06.06.2007 · Bei der Generalaudienz des Papstes hat sich ein Zwischenfall ereignet. Ein Mann überwand die Absperrungen auf dem Petersplatz, um auf das Papamobil loszustürmen. Sicherheitskräfte konnten den 27 Jahre alten Deutsche abdrängen und festnehmen.
Ein möglicherweise geistesverwirrter Deutscher hat auf dem Petersplatz in Rom versucht, auf das Auto von Papst Benedikt XVI. zu springen. Dem 27-Jährigen gelang es nach Angaben des Vatikans zu Beginn der Generalaudienz am Mittwoch, ein Absperrgitter zu überwinden, als der Papst im offenen Jeep durch die Menge fuhr.
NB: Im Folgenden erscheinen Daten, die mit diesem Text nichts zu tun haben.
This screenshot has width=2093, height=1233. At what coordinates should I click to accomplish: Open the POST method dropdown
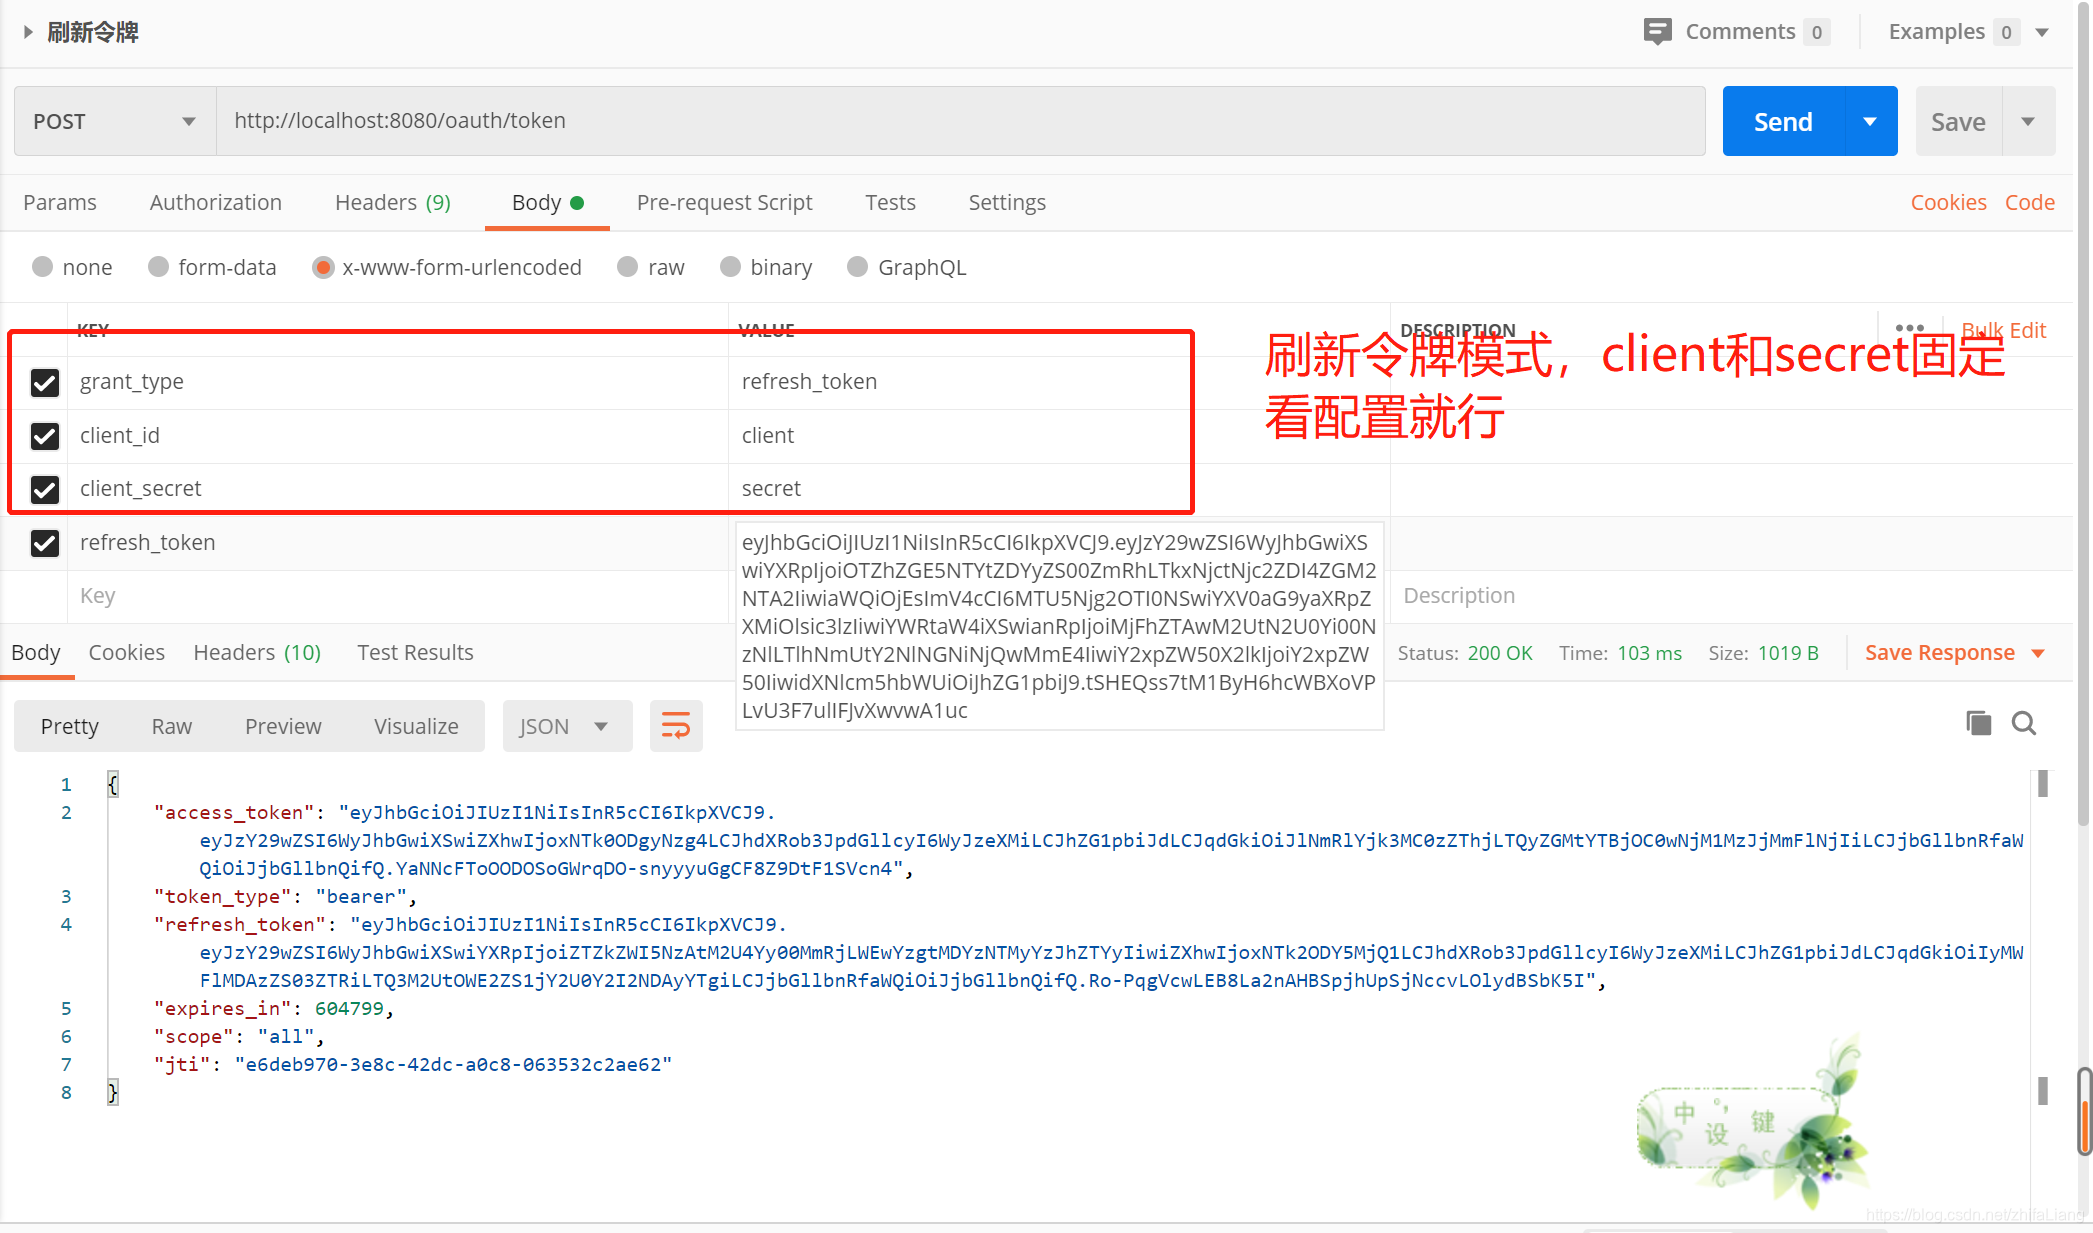coord(115,121)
Sicherheitskräfte hätten den Mann abgedrängt, zu Boden geworfen und vorläufig festgenommen. Er „hatte aber keine Attentatsabsicht“, sondern habe lediglich auf sich aufmerksam machen wollen, sagte Papstsprecher Federico Lombardi.
Rotes T-Shirt und Baseballkappe
Wie der Vatikan weiter mitteilte, habe der junge Mann, der eine rotes T-Shirt und eine Baseballkappe trug, einen deutlich geistig verwirrten Eindruck gemacht. Nach einer medizinischen Untersuchung habe der zuständige Richter des Kirchenstaates eine Einweisung in eine geschlossene psychiatrische Anstalt angeordnet.
Millionen Italiener konnten den Zwischenfall im Fernsehen verfolgen. Der aus Deutschland stammende Papst, der von seinem Auto die Menge auf dem Petersplatz grüßte, hatte sich während des Zwischenfalls nicht einmal umgedreht. Allerdings weckt die Episode bei vielen Gläubigen Erinnerungen an den 13. Mai 1981: Damals wurde Papst Johannes Paul II. von einem türkischen Attentäter auf dem Petersplatz durch mehrere Schüsse niedergestreckt und schwer verletzt. Der Schützer Ali Agca sitzt heute noch in einem türkischen Gefängnis ein.